It's a Busy Life

It's a Busy Life

Tuesday, June 26, 2012

The Holocaust: Parisian Jewish Children

(Memorial marker at one of the children's play areas in Parc Buttes Chaumont in memory of the children who lived nearby, played in the park, and perished in the Holocaust.  33 names are listed.)

Yesterday, June 25, I attended a day-long seminar about the Parisian children who were deported and/or saved during the Shoah (Holocaust).  The event was hosted by the city government and held at the historic Hotel de Ville where today opens an exhibit on the subject http://www.paris.fr/accueil/accueil-paris-fr/que-sont-devenus-les-enfants-caches-pendant-la-guerre/rub_1_actu_116383_port_24329.

The title of the day's event was "Les rafles de juillet 1942" or The roundups (of Jews) of July 1942. There were scholars who talked about how the French government collaborated with the Nazis to roundup and deport the Jews of Paris, as well as the rest of France. Unlike many places where the Germans did the dirty work, here the French police actually arrested and sent their own neighbors and citizens to death. Beginning on May 14, 1941 the French police started rounding up foreign Jews, assuring the French nationals that they were only interested in deporting the immigrants. These raids continued sporadically until July 16-17, 1942 when some 4500 police arrested 3118 men, 5119 women, and 4115 Jewish children and imprisoned them at the huge stadium Vélodrome d'Hiver http://www.massviolence.org/the-vel-d-hiv-round-up?artpage=2-8 or http://fr.wikipedia.org/wiki/Rafle_du_V%C3%A9lodrome_d%27Hiver , no longer in existence. That day when the police arrived at people's homes they gave them a few minutes to pack some things, telling them they would need a little food but wouldn't be gone long. Once at the Vél' d'Hiv' people were left without food, water, or sanitary facilities for days while they awaited transfer to concentration camps. The heat was suffocating and the scene was indescribably inhuman. After days, the children were separated from their mothers and most sent to either Pithiviers Camp or Beaune-la-Rolande Camp in France to await their final deportation to Birkenau. Most of the parents had already been sent to Auschwitz. http://en.wikipedia.org/wiki/Auschwitz_concentration_camp

Amidst the horror of that historical event and among the monsters who perpetrated and prolonged it, there are the most incredible stories of courage, heroism, generosity and humanitarianism. Three of the speakers at the event had survived the Rafle and each story was unique and amazing in and of itself. The first survivor is the father of a friend, Marcel Weltman. He was 10 years old when his father, mother, sister and himself were taken to the Vélodrome. After three days, his mother, desperate to save her children, took them to the onsite doctor and told him the 2 children had the measles and needed to get to a hospital as soon as possible. This doctor was obviously trying to save as many as he could so he had the children sent out to a hospital where they were helped into safe places and eventually adopted, brother and sister together, by a Frenchman, M. Aron . The second survivor, a woman named Sarah Montard, had been 14 at the time she and her mother were taken to the VdH. The mother had told her to go behind the police to escape and had given her instructions to get to a friend's house who would help her. She managed to get to the subway and there met her mother on one of the metro platforms. The friend helped them to get fake ID papers and for 2 years they were able to escape capture until a person in their apartment building turned them in. Both mother and daughter ended up being deported to Auschwitz but she survived the camp situation and now regularly talks to groups, especially youth, about her experiences. The third survivor,  a woman named Annette Muller, was sent to the Beaune-la-Rolande camp with another sibling but her father had a skill the Nazis needed so he didn't get deported. Evidently, he was able to pay their way out of the camp but it had been too late for their mother who died. These children were then taken in by some nuns at a convent who cared for and protected them until the end of the war.

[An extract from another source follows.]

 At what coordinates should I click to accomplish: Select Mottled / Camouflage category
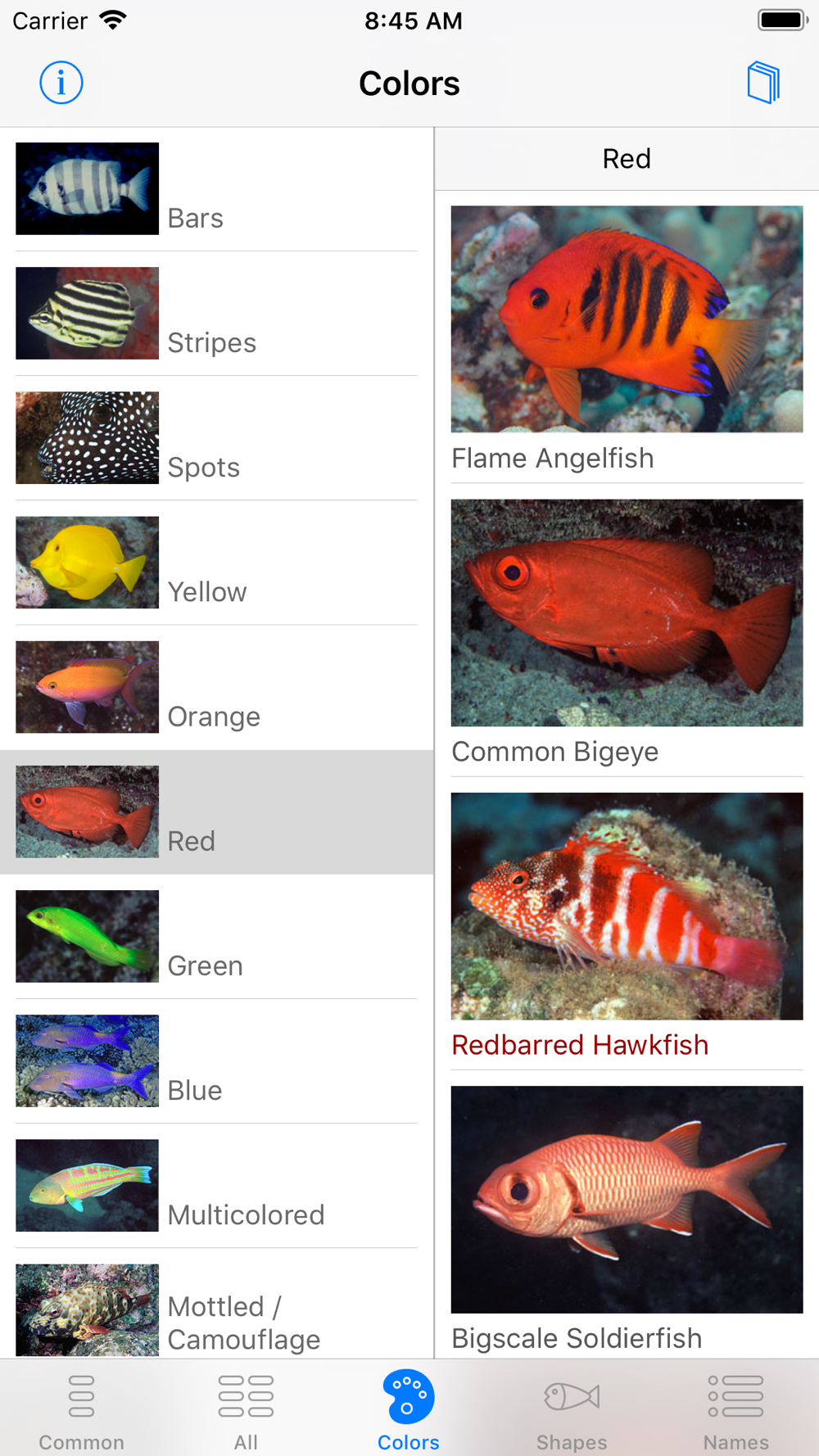point(217,1304)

I live in a neighborhood that was mentioned throughout the program because it is an old Jewish neighborhood. All our schools, several buildings and even Parc des Buttes Chaumont have markers reminding the contemporary world of the children, neighbors, fellow human beings who lost their lives to the wicked evils of hatred and racism. Hopefully, these markers will serve their purpose and all future generations will know and remember.